*Prompt*: Retype, exactly and completely, the listing that comes next, skipping its images.

*Records for the exercise*:
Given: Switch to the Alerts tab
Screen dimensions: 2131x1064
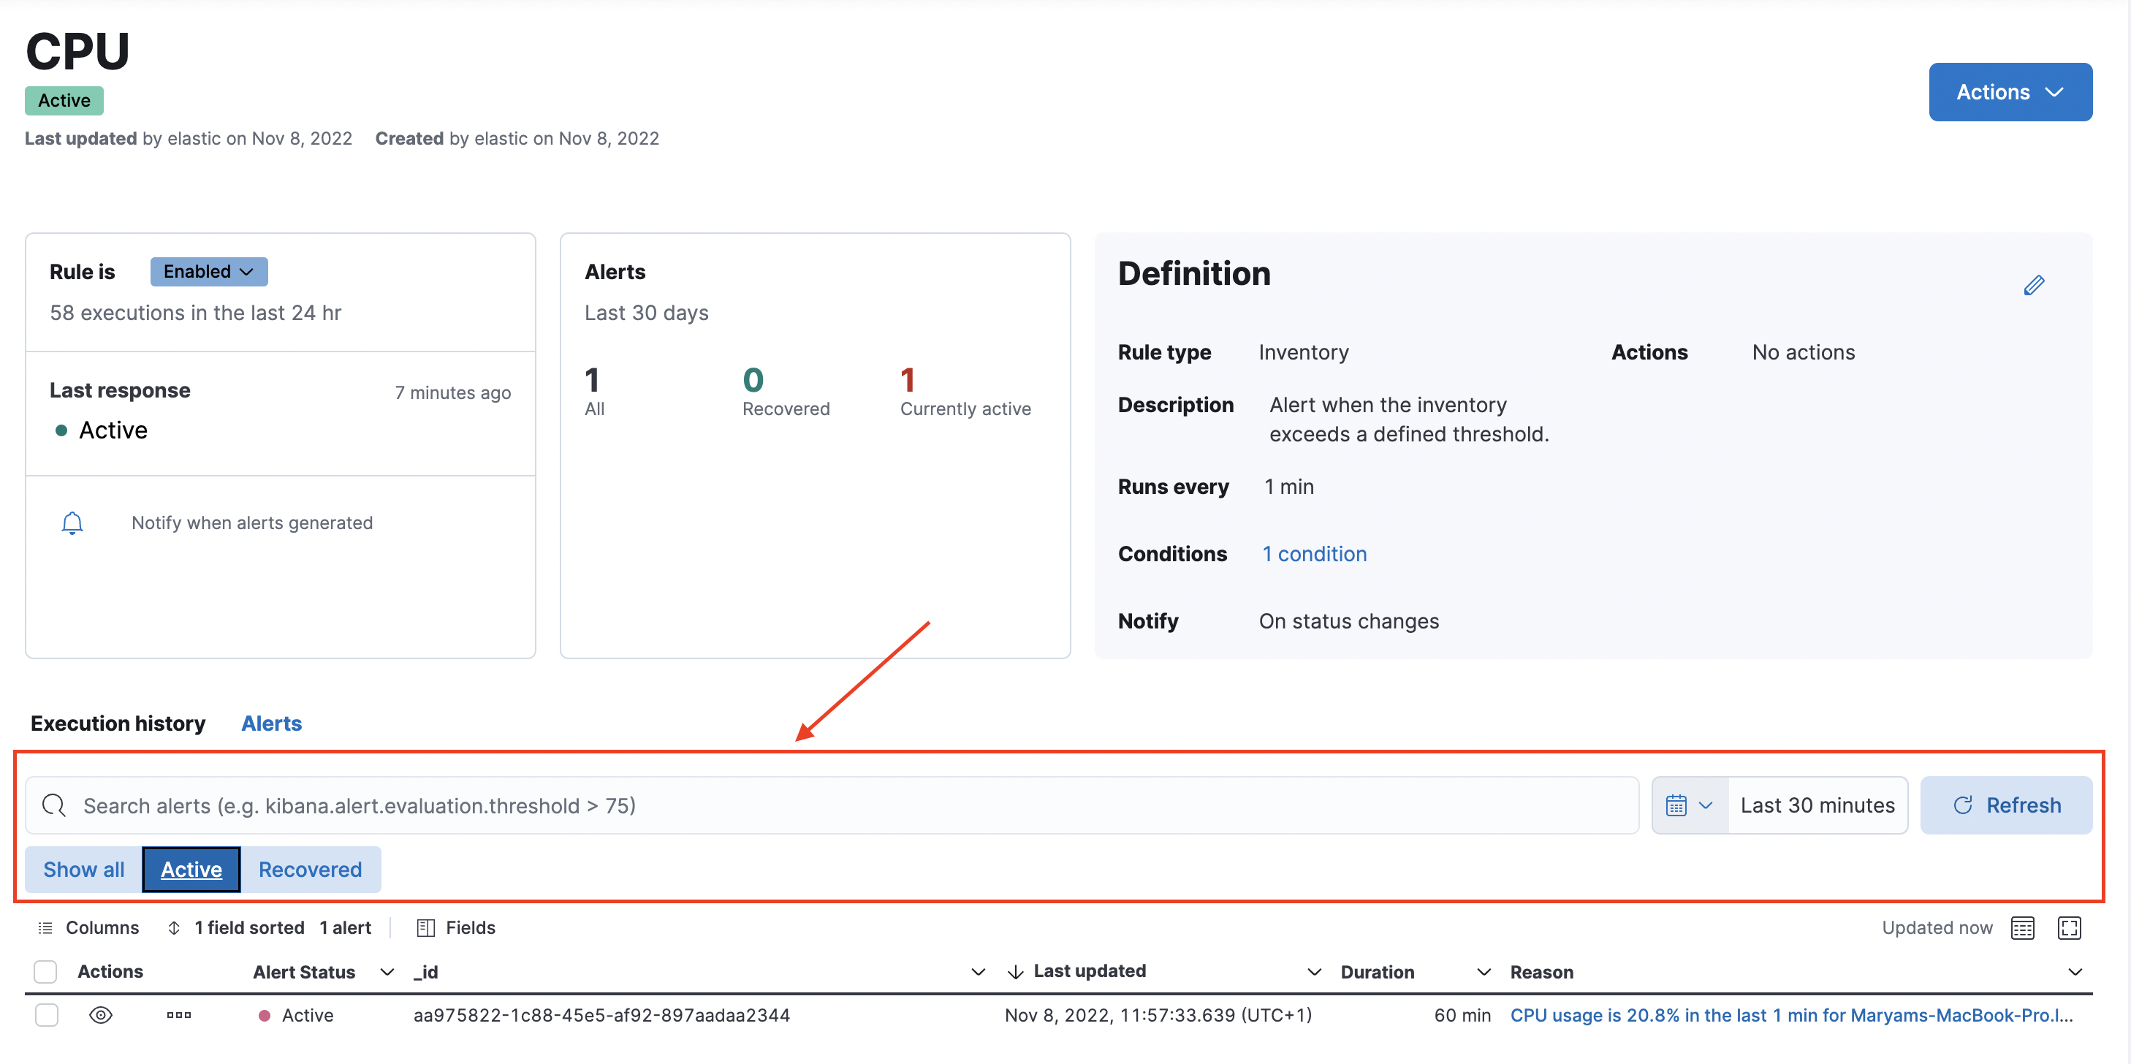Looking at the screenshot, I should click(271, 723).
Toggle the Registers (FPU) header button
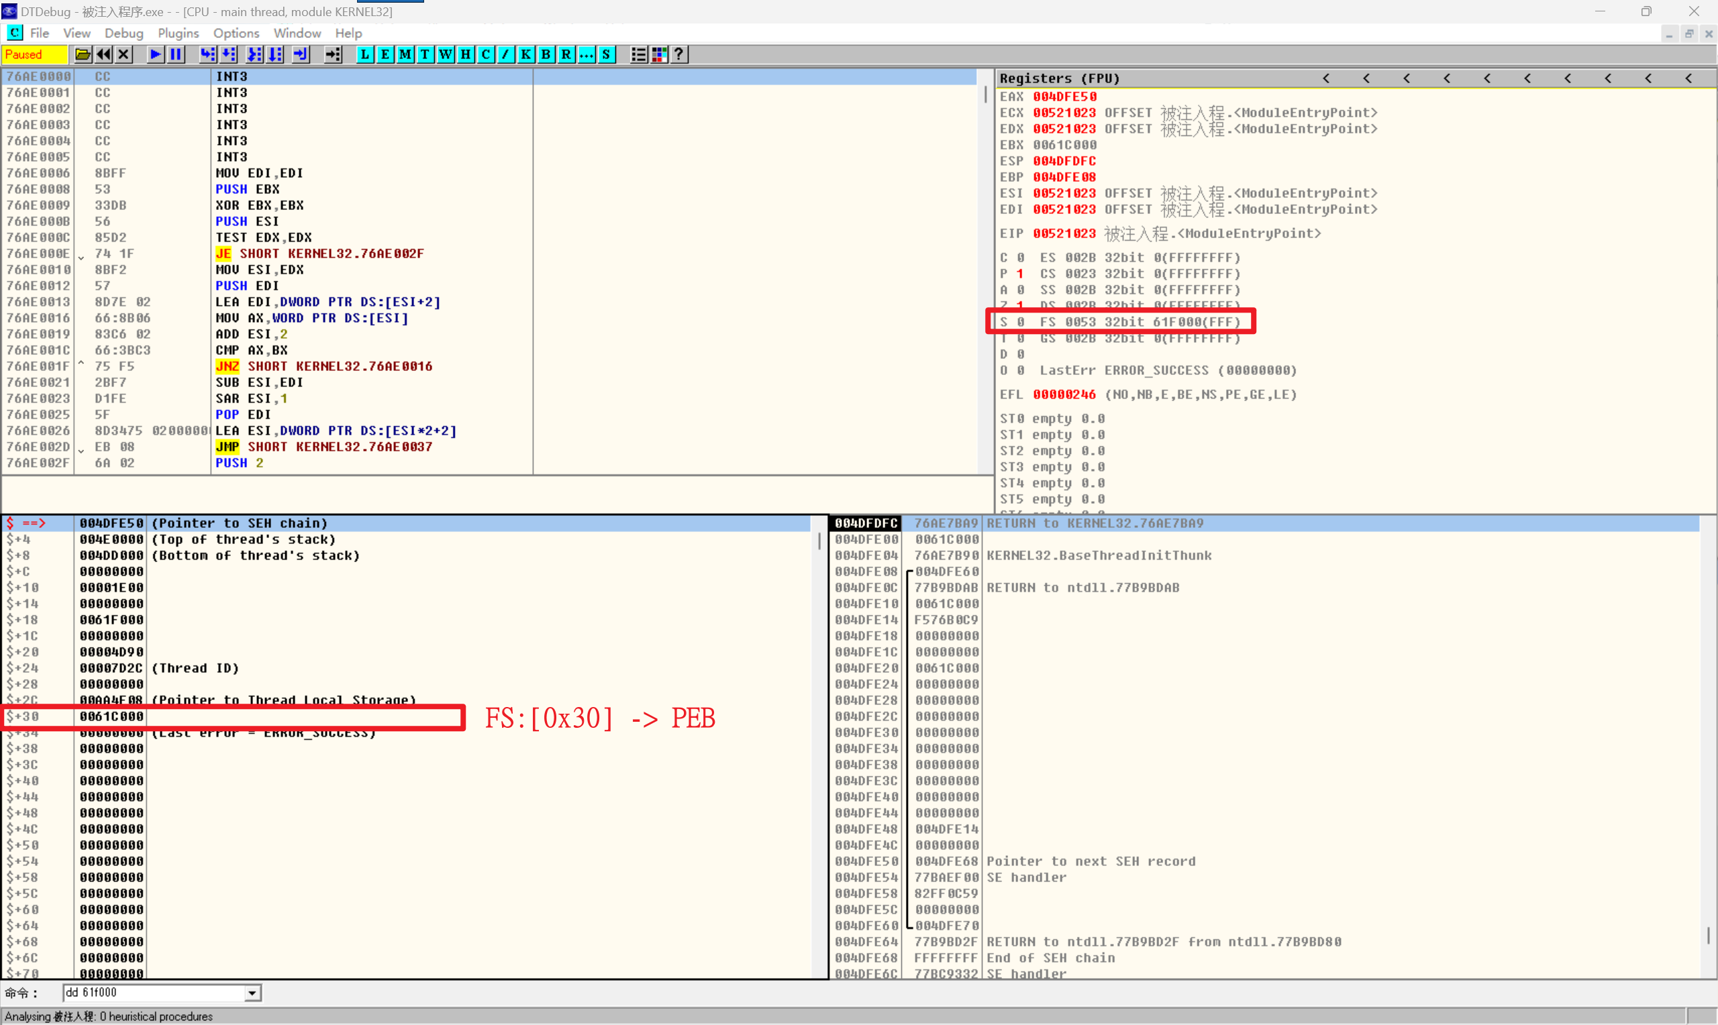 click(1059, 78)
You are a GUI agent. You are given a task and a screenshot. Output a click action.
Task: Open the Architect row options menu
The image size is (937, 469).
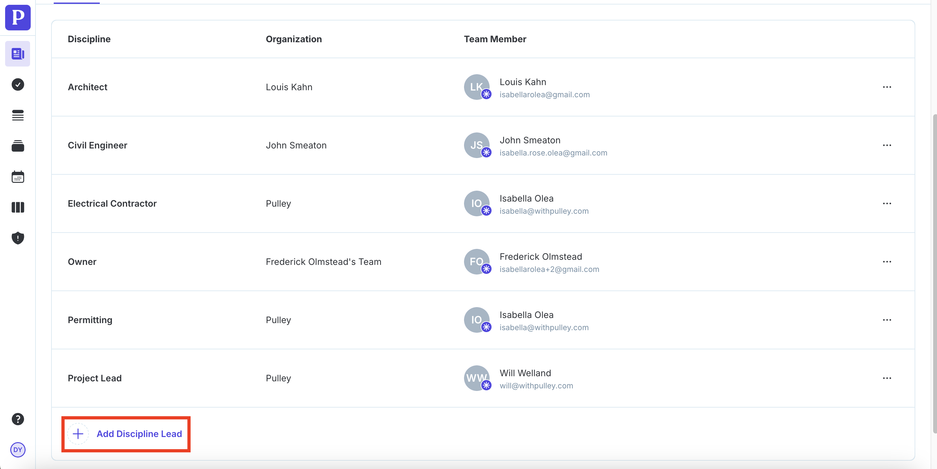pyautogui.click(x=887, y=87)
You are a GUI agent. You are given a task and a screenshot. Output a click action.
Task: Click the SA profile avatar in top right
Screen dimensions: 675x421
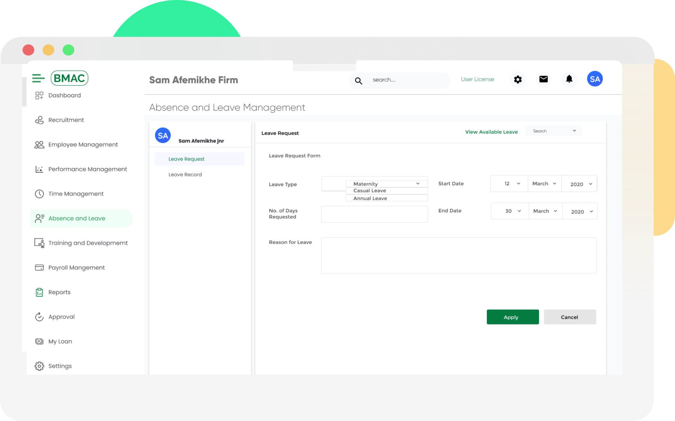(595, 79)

*Answer space*:
Given: Switch to the Alerts tab
Screen dimensions: 2131x1064
Looking at the screenshot, I should click(271, 723).
Toggle the Registers (FPU) header button
 click(1059, 78)
You are a GUI agent. You are given a task and a screenshot. Output a click action.
Task: Open the Architect row options menu
The image size is (937, 469).
pyautogui.click(x=887, y=87)
You are a GUI agent. You are given a task and a screenshot. Output a click action.
Task: Click the SA profile avatar in top right
Screen dimensions: 675x421
(595, 79)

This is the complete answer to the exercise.